倒弃滤液把柱子装回收集管。加入500 µl Buffer RW2(已用无水乙醇稀释)至柱子中。8,000 g离心30-60秒。
倒弃滤液把柱子套回收集管。10,000 rpm 离心空柱3分钟甩干柱子。
将柱子转移至新的1.5ml离心管。加入15~30 µl Nuclease Free Water至柱子的膜中央。13,000 g离心1分钟。
弃去柱子,把DNA/RNA 保存于-80ºC。
六、常见问题解答
1. 柱子堵塞
样品用量太多:处理动物抗凝血液时,样品量控制在100~150 µl。尽量使用无细胞的样品,如血浆、血清、组织匀浆液的上清等。
Proteinase K活性下降:重新制备Proteinase K。使用后Proteinase K必须保存于-20℃。Proteinase K与 Buffer AL不能预先混合。
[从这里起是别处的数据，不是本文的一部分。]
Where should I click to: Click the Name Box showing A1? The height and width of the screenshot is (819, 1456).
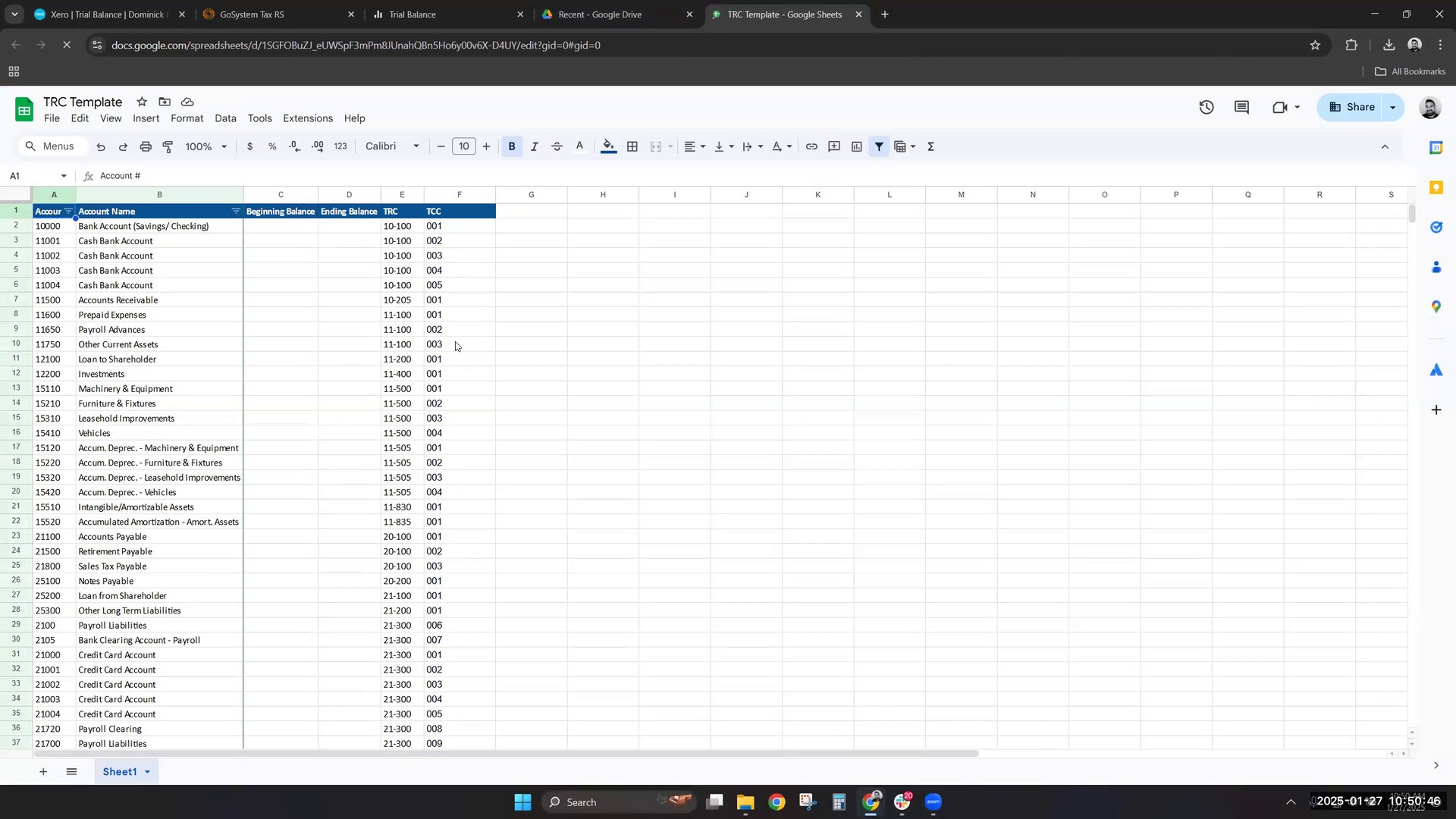tap(32, 176)
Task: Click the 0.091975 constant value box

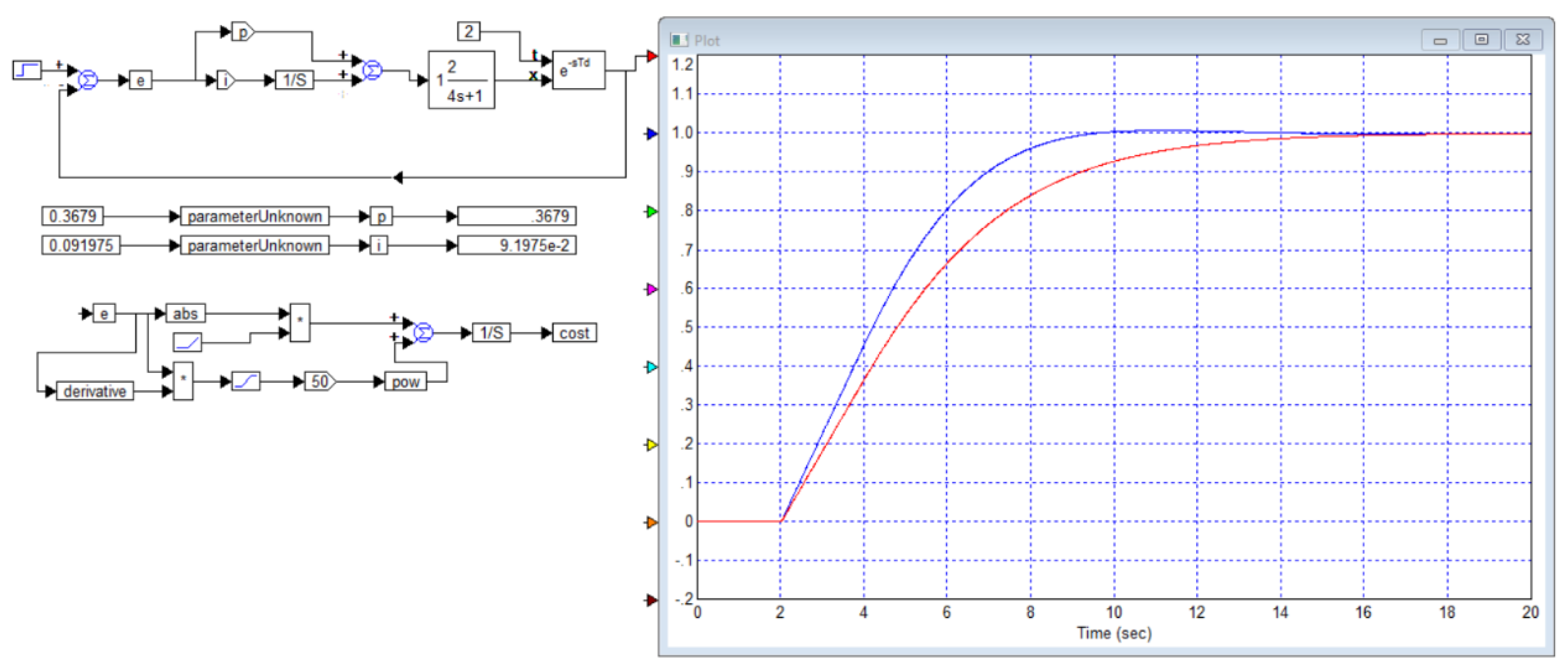Action: point(81,245)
样品含固体颗粒:在第5步加入乙醇前,10,000 g离心3分钟去除未消化的杂质,转移上清液至新的离心管后再加入乙醇。
样品裂解不充分:样品与Buffer AL混匀不充分。重新提取,加入Buffer AL后先颠倒混匀3~5次,然后以最高速度涡旋让样品与Buffer AL充分混匀。
2. 下游应用结果不理想
样品被反复解冻:避免反复冻融样品。推荐使用新鲜样品或只解冻过一次的样品。
Nuclease Free Water 被污染:更换新的 Nuclease Free Water或DEPC处理水。
试剂准备有误:按瓶子标签所示,加入合适体积的无水乙醇至 Buffer VHB 和Buffer RW2 中。
Proteinase K活性下降:重新制备Proteinase K。使用后Proteinase K 必须立即保存于-20℃。分装保存 Proteinase K,避免反复冻融。
乙醇残留:柱子在洗脱前,需要空甩去除乙醇。对于敏感的应用,柱子在洗脱后,打开柱子的盖子,放置 10~15 分钟让乙醇彻底挥发。
洗脱效率:处理富含 DNA 的样品时,把 Nuclease Free Water预热至55℃后再进行洗脱,有利于提高DNA得率。